:: SOURCE DATA ::
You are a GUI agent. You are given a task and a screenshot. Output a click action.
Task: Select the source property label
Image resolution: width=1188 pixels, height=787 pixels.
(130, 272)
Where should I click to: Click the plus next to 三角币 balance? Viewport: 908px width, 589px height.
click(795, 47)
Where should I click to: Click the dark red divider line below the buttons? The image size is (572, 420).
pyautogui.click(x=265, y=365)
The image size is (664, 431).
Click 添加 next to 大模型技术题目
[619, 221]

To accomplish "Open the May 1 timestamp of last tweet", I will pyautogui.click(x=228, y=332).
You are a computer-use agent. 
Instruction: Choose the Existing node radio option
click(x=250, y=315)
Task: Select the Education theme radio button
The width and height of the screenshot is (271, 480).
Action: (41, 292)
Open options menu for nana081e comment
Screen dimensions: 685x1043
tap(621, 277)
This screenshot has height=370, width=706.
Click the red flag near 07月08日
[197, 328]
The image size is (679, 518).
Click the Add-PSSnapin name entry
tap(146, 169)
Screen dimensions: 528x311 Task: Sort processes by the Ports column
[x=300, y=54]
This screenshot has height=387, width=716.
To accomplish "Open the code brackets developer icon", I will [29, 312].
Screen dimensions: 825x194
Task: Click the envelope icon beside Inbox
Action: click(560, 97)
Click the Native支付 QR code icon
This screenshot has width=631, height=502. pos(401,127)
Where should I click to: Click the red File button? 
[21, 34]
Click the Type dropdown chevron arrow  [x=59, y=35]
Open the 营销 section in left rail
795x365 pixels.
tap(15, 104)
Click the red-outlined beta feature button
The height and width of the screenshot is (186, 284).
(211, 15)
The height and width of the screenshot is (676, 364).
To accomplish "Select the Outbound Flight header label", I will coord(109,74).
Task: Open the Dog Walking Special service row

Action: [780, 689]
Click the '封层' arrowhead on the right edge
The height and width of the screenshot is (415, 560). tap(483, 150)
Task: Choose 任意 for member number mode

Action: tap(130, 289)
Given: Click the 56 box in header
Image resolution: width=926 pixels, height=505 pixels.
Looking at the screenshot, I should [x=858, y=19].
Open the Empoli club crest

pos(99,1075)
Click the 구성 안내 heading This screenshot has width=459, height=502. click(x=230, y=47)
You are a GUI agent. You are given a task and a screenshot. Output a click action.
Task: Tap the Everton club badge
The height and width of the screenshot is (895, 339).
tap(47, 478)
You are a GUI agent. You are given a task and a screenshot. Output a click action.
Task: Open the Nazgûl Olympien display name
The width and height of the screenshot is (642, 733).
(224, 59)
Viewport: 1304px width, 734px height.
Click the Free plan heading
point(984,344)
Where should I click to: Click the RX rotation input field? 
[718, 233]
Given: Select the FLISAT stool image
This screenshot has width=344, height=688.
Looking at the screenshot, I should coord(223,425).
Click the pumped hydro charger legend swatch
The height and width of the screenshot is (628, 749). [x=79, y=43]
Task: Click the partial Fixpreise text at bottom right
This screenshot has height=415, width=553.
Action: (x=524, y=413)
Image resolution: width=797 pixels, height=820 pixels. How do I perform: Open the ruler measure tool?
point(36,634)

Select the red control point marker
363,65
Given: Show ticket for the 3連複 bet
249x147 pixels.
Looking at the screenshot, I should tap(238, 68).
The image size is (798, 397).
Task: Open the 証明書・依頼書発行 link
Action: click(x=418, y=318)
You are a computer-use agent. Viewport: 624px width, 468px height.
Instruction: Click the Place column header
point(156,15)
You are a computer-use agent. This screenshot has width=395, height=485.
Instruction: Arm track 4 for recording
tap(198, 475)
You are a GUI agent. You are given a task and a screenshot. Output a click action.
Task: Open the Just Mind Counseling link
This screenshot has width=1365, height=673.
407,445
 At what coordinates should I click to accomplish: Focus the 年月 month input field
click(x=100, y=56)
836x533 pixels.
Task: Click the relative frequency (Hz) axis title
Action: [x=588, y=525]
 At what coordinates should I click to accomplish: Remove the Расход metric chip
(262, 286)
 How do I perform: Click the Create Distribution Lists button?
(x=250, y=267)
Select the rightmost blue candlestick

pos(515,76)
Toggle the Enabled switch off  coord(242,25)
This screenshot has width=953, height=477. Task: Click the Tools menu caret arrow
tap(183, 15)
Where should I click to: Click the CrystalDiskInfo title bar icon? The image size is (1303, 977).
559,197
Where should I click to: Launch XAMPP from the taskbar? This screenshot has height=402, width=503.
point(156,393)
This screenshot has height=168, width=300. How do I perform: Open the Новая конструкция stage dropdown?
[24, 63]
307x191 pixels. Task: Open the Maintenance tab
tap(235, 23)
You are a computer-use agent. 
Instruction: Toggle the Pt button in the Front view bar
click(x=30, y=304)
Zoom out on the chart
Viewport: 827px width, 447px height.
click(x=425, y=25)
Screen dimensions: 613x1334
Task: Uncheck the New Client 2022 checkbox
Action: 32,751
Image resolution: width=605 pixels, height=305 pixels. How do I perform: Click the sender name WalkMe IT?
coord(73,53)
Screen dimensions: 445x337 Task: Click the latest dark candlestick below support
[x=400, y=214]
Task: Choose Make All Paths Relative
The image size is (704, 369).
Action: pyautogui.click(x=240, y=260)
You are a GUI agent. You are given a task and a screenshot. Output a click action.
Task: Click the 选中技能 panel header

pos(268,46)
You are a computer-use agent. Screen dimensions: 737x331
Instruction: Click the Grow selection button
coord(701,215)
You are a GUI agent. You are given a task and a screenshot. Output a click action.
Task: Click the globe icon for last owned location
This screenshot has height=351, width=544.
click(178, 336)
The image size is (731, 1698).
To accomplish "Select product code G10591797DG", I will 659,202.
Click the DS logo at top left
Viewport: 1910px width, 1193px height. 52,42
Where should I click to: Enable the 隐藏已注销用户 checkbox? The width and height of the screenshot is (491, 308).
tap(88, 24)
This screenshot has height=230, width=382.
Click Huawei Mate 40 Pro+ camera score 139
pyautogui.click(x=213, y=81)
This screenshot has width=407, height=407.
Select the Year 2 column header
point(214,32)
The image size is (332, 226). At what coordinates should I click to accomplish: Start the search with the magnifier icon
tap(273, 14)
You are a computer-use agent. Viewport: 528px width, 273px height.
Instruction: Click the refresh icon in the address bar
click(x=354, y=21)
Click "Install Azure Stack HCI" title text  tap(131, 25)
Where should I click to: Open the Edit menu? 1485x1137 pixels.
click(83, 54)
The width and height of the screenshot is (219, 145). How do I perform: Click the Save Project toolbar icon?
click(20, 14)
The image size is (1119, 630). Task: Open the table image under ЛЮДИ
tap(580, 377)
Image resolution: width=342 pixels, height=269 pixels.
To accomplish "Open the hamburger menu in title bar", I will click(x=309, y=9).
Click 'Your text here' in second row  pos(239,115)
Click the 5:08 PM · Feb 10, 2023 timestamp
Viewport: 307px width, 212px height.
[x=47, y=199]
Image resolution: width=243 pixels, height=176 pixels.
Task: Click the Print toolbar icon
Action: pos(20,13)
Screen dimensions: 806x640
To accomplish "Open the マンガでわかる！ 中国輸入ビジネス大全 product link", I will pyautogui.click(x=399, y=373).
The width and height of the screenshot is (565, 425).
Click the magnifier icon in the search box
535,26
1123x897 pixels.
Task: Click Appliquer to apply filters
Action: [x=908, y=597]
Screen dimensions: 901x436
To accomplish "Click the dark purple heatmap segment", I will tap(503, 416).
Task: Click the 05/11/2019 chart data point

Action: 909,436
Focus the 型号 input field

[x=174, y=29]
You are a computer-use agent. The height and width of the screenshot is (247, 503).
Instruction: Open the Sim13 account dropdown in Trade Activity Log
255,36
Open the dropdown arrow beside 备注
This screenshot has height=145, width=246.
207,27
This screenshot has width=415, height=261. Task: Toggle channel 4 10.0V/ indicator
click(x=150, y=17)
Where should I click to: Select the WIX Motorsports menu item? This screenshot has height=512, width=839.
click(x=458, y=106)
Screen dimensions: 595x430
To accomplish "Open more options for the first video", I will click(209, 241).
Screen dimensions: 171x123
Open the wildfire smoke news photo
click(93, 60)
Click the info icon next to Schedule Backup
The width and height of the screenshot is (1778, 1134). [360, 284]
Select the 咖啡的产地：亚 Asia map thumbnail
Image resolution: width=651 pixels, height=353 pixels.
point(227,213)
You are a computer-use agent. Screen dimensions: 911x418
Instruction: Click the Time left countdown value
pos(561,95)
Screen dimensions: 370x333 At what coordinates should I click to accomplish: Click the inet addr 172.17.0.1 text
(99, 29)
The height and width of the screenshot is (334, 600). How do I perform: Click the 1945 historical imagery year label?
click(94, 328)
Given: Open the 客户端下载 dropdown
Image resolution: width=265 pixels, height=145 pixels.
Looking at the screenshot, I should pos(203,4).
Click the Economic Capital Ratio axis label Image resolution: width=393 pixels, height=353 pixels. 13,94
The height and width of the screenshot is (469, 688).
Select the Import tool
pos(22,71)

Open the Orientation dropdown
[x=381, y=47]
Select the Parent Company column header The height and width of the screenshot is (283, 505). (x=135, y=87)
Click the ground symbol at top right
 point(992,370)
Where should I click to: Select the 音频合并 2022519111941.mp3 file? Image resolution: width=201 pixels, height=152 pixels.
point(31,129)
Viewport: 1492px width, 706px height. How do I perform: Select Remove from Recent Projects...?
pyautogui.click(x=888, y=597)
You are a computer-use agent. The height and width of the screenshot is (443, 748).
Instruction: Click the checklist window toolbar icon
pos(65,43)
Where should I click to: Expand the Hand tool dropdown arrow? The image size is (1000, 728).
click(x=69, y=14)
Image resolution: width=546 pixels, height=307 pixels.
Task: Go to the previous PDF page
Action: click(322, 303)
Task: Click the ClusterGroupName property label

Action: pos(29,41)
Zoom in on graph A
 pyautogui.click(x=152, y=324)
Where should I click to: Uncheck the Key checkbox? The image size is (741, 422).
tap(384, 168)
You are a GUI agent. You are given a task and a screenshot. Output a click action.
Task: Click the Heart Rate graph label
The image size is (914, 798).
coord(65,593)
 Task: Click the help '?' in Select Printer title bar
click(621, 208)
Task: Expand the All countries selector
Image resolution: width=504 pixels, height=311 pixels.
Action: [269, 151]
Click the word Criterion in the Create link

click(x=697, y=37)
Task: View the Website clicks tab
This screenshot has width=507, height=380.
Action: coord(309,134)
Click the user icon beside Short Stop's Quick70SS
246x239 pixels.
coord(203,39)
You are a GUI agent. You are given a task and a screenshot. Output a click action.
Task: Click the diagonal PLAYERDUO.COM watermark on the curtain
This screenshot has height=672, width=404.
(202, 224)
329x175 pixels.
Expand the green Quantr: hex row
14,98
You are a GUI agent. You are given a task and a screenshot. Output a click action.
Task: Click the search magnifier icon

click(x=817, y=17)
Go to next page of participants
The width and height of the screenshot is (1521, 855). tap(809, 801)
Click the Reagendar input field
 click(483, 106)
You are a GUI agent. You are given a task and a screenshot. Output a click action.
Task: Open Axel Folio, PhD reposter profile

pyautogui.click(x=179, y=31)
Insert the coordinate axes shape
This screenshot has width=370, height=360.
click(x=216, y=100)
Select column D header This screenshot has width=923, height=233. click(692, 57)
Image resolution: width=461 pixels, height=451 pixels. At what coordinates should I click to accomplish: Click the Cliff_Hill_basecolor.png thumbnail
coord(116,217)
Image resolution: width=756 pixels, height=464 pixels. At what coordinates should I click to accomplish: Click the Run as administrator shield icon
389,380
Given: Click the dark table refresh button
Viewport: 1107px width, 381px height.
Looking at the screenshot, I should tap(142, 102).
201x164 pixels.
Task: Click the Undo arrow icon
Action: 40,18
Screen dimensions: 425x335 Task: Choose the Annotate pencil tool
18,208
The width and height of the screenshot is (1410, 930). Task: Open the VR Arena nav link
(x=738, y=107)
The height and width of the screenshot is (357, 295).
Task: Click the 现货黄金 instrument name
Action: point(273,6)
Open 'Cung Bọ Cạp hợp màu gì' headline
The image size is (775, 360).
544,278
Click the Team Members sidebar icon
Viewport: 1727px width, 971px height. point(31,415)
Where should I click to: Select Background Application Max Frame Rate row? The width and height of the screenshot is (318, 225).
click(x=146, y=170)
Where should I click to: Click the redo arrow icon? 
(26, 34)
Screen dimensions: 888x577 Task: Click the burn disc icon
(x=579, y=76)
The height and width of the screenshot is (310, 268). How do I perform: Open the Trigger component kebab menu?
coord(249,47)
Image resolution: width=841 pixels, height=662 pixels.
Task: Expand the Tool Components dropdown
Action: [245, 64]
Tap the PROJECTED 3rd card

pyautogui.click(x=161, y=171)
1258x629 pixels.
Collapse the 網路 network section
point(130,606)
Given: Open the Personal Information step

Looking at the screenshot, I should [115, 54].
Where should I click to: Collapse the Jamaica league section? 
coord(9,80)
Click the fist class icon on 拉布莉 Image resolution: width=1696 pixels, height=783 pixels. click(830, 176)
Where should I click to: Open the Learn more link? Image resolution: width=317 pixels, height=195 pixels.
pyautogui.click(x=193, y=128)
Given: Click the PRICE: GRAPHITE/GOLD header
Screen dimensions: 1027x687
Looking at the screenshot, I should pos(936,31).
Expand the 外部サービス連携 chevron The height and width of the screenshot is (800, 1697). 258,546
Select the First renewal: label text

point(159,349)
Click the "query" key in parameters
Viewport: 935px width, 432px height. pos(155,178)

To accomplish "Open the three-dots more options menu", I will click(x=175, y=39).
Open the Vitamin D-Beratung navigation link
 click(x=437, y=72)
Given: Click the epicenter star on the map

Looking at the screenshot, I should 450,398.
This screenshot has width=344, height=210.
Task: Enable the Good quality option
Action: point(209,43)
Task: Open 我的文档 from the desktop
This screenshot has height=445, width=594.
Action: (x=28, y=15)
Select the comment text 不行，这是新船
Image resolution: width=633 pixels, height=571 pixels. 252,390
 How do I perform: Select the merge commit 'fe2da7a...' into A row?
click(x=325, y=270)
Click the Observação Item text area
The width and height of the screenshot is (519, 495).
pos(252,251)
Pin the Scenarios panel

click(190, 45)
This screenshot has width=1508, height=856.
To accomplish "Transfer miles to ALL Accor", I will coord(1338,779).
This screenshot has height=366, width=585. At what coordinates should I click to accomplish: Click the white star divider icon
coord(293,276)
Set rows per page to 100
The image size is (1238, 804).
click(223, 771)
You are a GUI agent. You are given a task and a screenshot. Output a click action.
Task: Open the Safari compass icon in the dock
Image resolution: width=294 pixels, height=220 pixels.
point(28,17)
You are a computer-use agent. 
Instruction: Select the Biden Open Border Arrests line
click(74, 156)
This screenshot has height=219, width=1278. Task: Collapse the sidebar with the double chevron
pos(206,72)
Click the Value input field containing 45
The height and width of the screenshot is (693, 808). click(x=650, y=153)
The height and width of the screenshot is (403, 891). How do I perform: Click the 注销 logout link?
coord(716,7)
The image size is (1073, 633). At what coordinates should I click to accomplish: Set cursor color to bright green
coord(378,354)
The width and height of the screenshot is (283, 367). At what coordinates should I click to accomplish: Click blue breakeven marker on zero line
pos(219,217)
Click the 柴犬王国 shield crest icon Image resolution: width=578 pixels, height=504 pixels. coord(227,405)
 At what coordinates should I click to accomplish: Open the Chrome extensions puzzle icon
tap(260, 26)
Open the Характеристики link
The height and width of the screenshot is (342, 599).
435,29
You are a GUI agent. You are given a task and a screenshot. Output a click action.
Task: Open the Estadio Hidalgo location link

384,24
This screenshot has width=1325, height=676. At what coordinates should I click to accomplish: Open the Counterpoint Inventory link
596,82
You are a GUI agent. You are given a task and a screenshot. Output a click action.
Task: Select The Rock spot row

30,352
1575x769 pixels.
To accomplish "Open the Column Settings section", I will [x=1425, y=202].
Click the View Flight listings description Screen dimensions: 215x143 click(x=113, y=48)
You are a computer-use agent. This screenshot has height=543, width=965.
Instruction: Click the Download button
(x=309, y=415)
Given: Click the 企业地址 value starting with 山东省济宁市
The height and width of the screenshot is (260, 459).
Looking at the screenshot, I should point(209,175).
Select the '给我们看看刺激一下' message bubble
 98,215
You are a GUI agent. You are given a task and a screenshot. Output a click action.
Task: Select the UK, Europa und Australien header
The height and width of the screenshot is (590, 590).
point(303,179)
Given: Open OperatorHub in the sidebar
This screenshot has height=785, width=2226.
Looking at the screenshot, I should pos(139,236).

:: WHAT YOU SHOULD DO ::
For every line above that holds the word "computer", report the whole line.

:: WORKED SOLUTION ::
You are a computer-use agent. 
You are a computer-use agent. Viewport: 624px width, 468px height.
You are a computer-use agent. This screenshot has width=395, height=485.
You are a computer-use agent. 
You are a computer-use agent. Screen dimensions: 737x331
You are a computer-use agent. Viewport: 528px width, 273px height.
You are a computer-use agent. The height and width of the screenshot is (247, 503).
You are a computer-use agent. Screen dimensions: 911x418
You are a computer-use agent. The height and width of the screenshot is (443, 748).
You are a computer-use agent. 
You are a computer-use agent. This screenshot has height=543, width=965.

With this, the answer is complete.